Designschutz, wozu?

"Wozu soll ich einen Designschutz anstreben, ich habe doch schon ein Patent?" - Diese Frage wird mir als Patentanwalt von meinen Mandanten bei meinen Beratungsgesprächen öfters gestellt. Die Antwort hierauf ist einfach, denn das Patent schützt die technischen Aspekte einer Erfindung, die sogenannte technische Lehre. Am Beispiel einer Leuchte erklärt, das "wie kommt das Licht des Leuchtmittels zu der entfernt angeordneten Fläche, an der es abgestrahlt wird".

Das Patent ist aber von seiner rechtlichen Natur her nicht dafür vorgesehen, das optische Erscheinungsbild der Leuchte, das dem Betrachter so gefällt, dass er die Leuchte gleich kaufen möchte, zu schützen.

Das optische Erscheinungsbild der Leuchte kann nur mit einer sogenannten Designanmeldung - früher war hierfür der schwerfälligere Begriff Geschmacksmusteranmeldung geläufiger - geschützt werden.

Denn das Design - das Geschmacksmuster - ist von seiner rechtlichen Natur dafür vorgesehen, das optische Erscheinungsbild des Gegenstands - in diesem Beispiel der Leuchte - zu schützen. Der Designschutz erstreckt sich also nicht auf die technischen Aspekte der Leuchte, sondern auf das äußere optische Erscheinungsbild.

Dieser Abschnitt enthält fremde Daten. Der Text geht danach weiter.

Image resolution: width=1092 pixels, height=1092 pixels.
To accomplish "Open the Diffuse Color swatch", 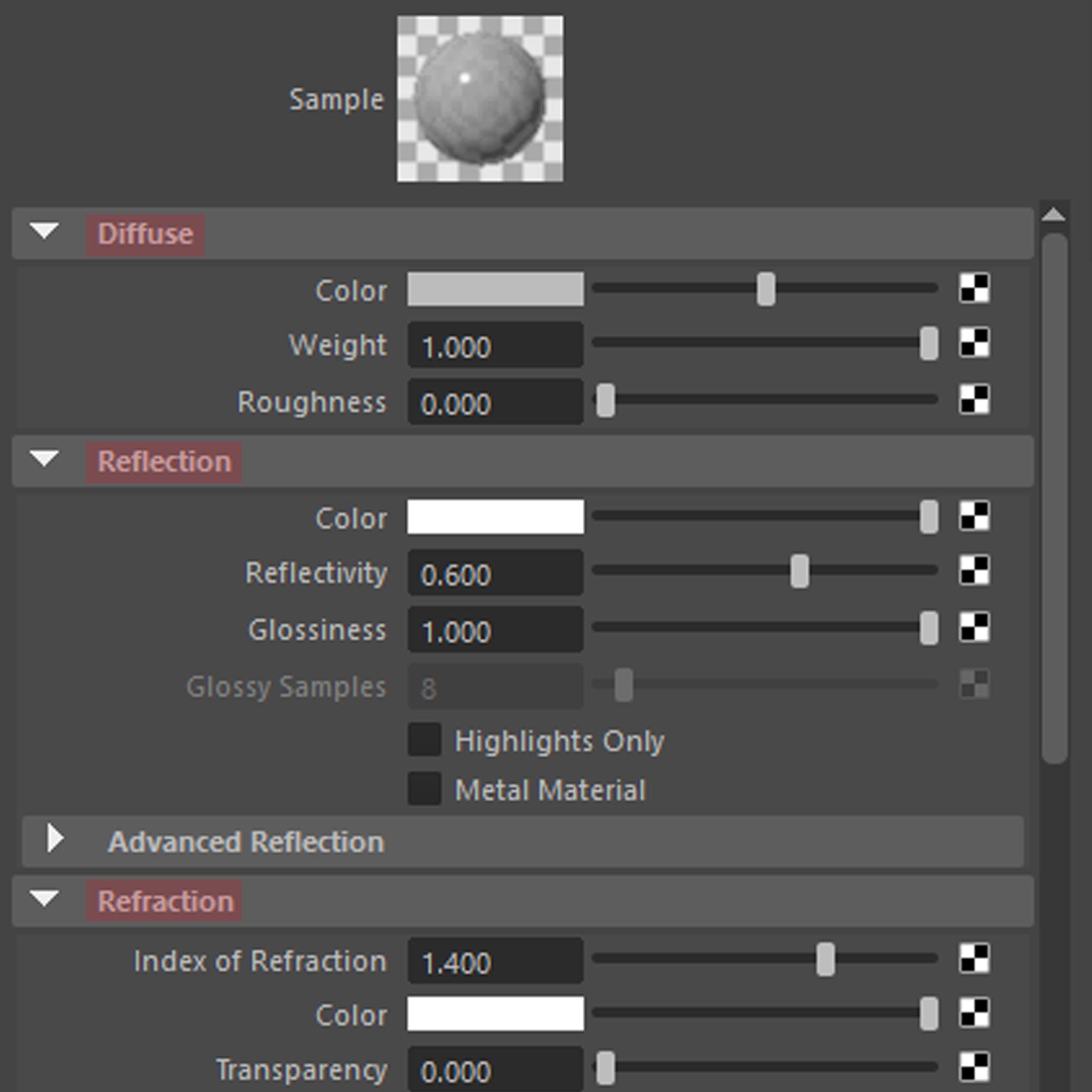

In den etwas sperrigen Worten des Gesetzes ausgedrückt ist ein Design die zweidimensionale oder dreidimensionale Erscheinungsform eines ganzen Erzeugnisses oder eines Teils davon, die sich insbesondere aus den Merkmalen der Linien, Konturen, Farben, der Gestalt, Oberflächenstruktur oder der Werkstoffe des Erzeugnisses selbst oder seiner Verzierung ergibt.